These Names Make Clues has some of the flaws you come to expect from Lorac, but the overall package of characters, plot and storytelling made it something very much worth resurrecting from the depths of biblioblivion. And, if these British Library reprints are representative of her best novels, Lorac could very well secure a place among my favorite second-stringers of the genre.

11/28/21

The Christmas Card Crime and Other Stories (2018) edited by Martin Edwards

The Christmas Card Crime and Other Stories (2018) is the third, wintry-themed anthology published in the British Library Crime Classics series, edited by Martin Edwards, collecting eleven festive stories about "unexplained disturbances in the fresh snow" and "the darkness that lurks beneath the sparkling decorations" – wrapped and presented to the reader like "a seasonal assortment box." This collection presents a wide variety of merry mayhem from the pens of some very well-known mystery writers to a few names who have only recently been rediscovered. But none of the stories have been, what you could call, anthologized to death. So let's pig on this suspicious looking, crime sprinkled Christmas pudding, shall we? Hmm, smells like bitter almonds! 

The collections opens with Baroness Orczy's "A Christmas Tragedy," originally published in the December, 1909, issue of Cassell's Magazine, which has a Christmas Eve party keeping an ear out for "the sound of a cart being driven at unusual speed." A sound that has lately become associated with a series of "dastardly outrages against innocent animals" in the neighborhood of Clevere Hall. So everyone is very keen to put a stop to these cattle-maiming outrages and the cart is heard that night, but this time it was followed by a terrible cry, "Murder! Help! Help!" Major Ceely, host of the party, is found on the garden steps with a knife wound between his shoulder blades. The local police gladly accepts the assistance of Lady Molly, of Scotland Yard, whose success or failure will decide the fate of an innocent man.
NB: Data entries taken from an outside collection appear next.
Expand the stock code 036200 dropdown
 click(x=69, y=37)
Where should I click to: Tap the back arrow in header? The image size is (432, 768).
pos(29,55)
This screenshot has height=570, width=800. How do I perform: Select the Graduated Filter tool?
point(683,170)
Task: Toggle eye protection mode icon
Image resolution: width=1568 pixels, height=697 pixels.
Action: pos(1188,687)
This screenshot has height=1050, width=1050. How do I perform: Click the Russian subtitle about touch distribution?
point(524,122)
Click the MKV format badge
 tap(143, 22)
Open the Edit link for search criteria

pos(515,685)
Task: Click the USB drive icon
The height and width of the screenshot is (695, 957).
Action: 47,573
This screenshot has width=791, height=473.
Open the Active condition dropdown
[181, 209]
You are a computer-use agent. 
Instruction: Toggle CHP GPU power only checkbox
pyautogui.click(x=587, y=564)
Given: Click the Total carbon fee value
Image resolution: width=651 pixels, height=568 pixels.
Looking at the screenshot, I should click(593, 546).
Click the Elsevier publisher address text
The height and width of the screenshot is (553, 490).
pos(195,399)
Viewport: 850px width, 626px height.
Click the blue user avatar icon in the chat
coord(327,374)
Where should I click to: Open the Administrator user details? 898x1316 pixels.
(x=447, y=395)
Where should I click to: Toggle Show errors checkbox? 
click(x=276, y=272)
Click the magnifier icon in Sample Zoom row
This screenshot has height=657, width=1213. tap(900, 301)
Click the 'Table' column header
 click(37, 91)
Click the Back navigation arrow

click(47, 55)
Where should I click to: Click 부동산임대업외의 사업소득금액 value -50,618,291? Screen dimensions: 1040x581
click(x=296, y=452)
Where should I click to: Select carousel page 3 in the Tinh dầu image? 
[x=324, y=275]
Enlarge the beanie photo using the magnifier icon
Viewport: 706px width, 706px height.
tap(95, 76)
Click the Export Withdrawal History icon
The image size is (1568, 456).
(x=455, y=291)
Not a bad story for the time, but not one of my personal favorites. 

Selwyn Jepson's "By the Sword" first appeared in the December, 1930, issue of Cassell's Magazine and has claimed a place among my favorite seasonal mysteries. Alfred Caithness is spending Christmas with his cousin, Judge Herbert Caithness, who has an idyllic home life with a wife, Barbara, who's twenty-eight years his junior and a five-year-old son, Robert – who loves playing with his toy soldiers. So the perfect setting for an old-fashioned Christmas party, but Alfred has reasons to be more than a little envious of his cousin. He has loved Barbara ever since attending their wedding and sorely needs the kind of money Herbert has aplenty, which is why he decides his cousin has to go when he denies him another loan. So, inspired by the family legend saying that "a Caithness always dies by the sword," Alfred begins to plot the perfect murder with all the evidence pointing to an outsider. However, the entire universe, or the Ghosts of Christmas, appear to be against him as even the best-laid plans can go awry. A fantastic inverted mystery from the hoist-on-their-petards category.

John Pringle is perhaps best remembered today by his principle pseudonym, "Gerald Verner," who prolifically produced pulp-style detective and thriller novels during his lifetime. "The Christmas Card Crime," published as by “Donald Stuart,” originally appeared in the December, 1934, publication of Detective Weekly (No. 96). Trevor Lowe, a well-known dramatist and amateur detective, who you might remember from my reviews of Terror Tower (1935) and The Clue of the Green Candle (1938) is en route with his secretary Arnold White and Detective Inspector Shadgold to spend Christmas with a friend in a small Cornish village, but their train becomes stranded when the heavy snowfall blocks the line. So they have to walk back to the previous station along with seven other passengers, six men and a woman, but they have to go from the empty station to an old, gloomy inn of ill-repute. During the night, two people are murdered in short succession with the thick, undisturbed carpet of snow indicating "no one came from outside and no one has left from within." The only real clue Lowe has to work with is a torn Christmas card. A good and fun piece of Christmas pulp, but more memorable for its mise-en-scène than its plot. However, I have to give props for turning the last words of the second victim in a kind of dying message sort of pointing to the murderer.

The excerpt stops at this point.